Rudimentary pedal grasping in mice and implications for terminal branch arboreal quadrupedalism
✍ Scribed by Craig Byron; Hawley Kunz; Heather Matuszek; Stephanie Lewis; Daniel Van Valkinburgh
- Book ID
- 102904864
- Publisher
- John Wiley and Sons
- Year
- 2010
- Tongue
- English
- Weight
- 972 KB
- Volume
- 272
- Category
- Article
- ISSN
- 0362-2525
No coin nor oath required. For personal study only.
✦ Synopsis
Abstract
We use an outbred laboratory mouse strain (ICR/CD‐1, Charles River Laboratories, Inc.) to model a type of preprimate locomotion associated with rudimentary pedal grasping. Ten male mice were assigned to either control or climbing groups (n = 5 per group). Climbing mice lived within a specialized terrarium that included ∼7.5 m of thin branches (5 and 10 cm long) with a thickness of 3.3mm, arranged in a reticulated canopy. Food, water, and a nest site were placed among the branches. To discourage mice from palmigrade or digitigrade locomotion, the floor of the terrarium was flooded with a few centimeters of water. Climbing mice were placed in this setting upon weaning and reared for 3 months until they were mature in size. Litter, and age‐matched controls were also maintained for comparison with climbers.

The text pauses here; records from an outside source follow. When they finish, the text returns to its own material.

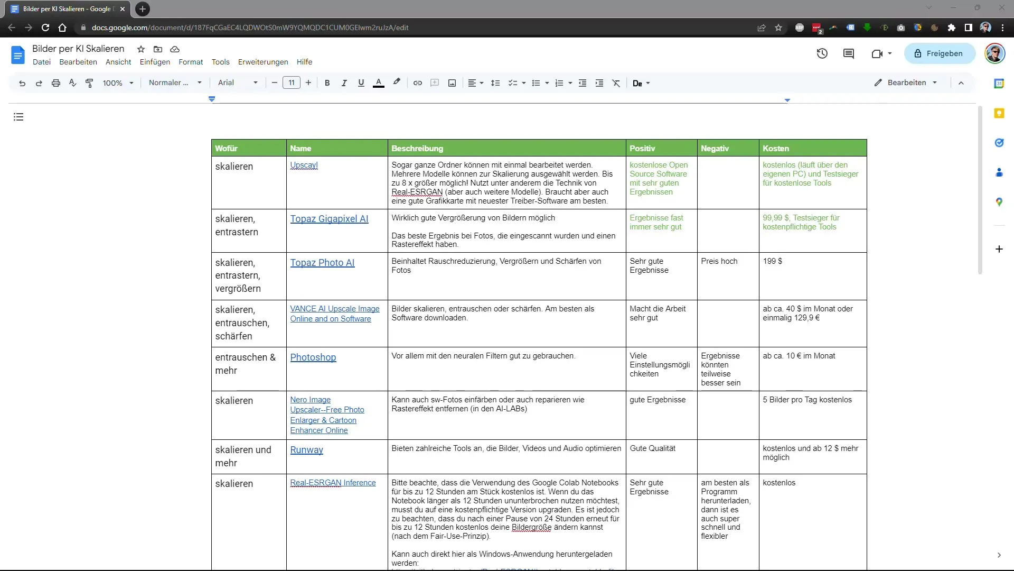This screenshot has width=1014, height=571.
Task: Select the font size dropdown showing 11
Action: (290, 83)
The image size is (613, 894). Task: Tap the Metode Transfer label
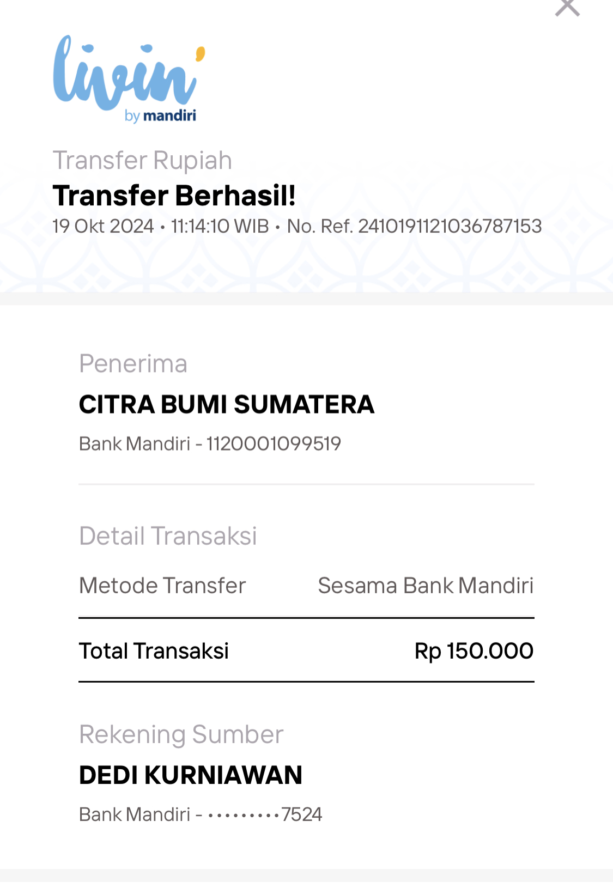[162, 586]
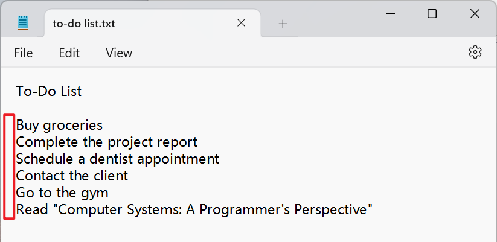Click the "Complete the project report" line
The width and height of the screenshot is (497, 242).
(106, 142)
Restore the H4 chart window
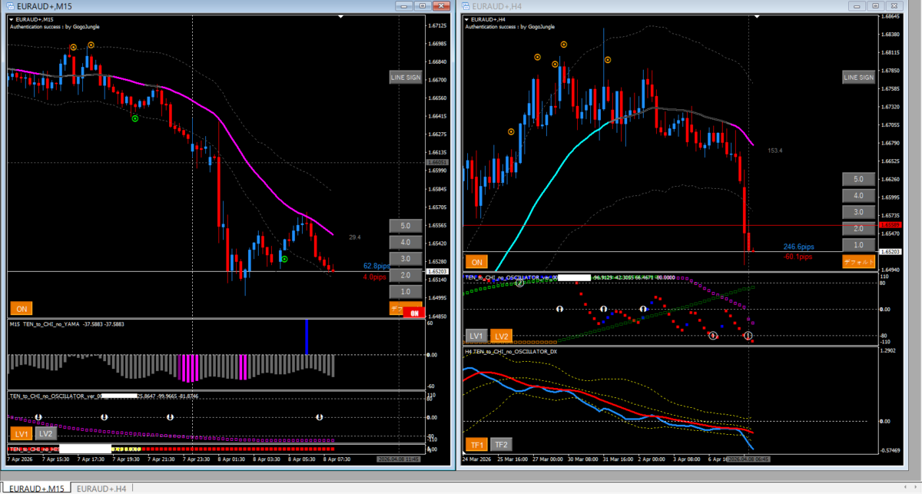The height and width of the screenshot is (494, 922). [875, 5]
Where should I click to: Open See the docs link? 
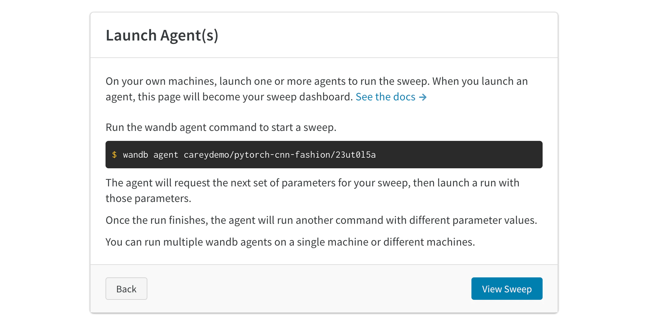385,97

Climbing mice quickly acclimated to the requirements of the fine‐branch model using the foot and tail for grasping and balance. At maturity, climbing and control mice exhibited minor, but significant, morphological plasticity. For climbers, this includes a greater angle of the femoral neck, larger patellar groove index, relatively shorter talar neck length, and more circular talar head aspect ratio (P < 0.10). Climbers also exhibit increased curvature of the distal third metacarpal, decreased talar head angle, and relatively longer caudal vertebrae transverse processes (P < 0.05). These results in a small‐bodied eutherian mammal suggest that facultative hallucial opposability and coordinated tail use enable a kind of grasping active arboreal quadrupedality relevant to the latest stages of pre‐euarchontan evolution. In light of these data, we hypothesize that a unique advantage of mouse‐sized mammals is that they exhibit a highly flexible body plan allowing them to engage in a diverse array of anatomical positions without requiring specific limb morphologies. J. Morphol.,2011. © 2010 Wiley‐Liss, Inc.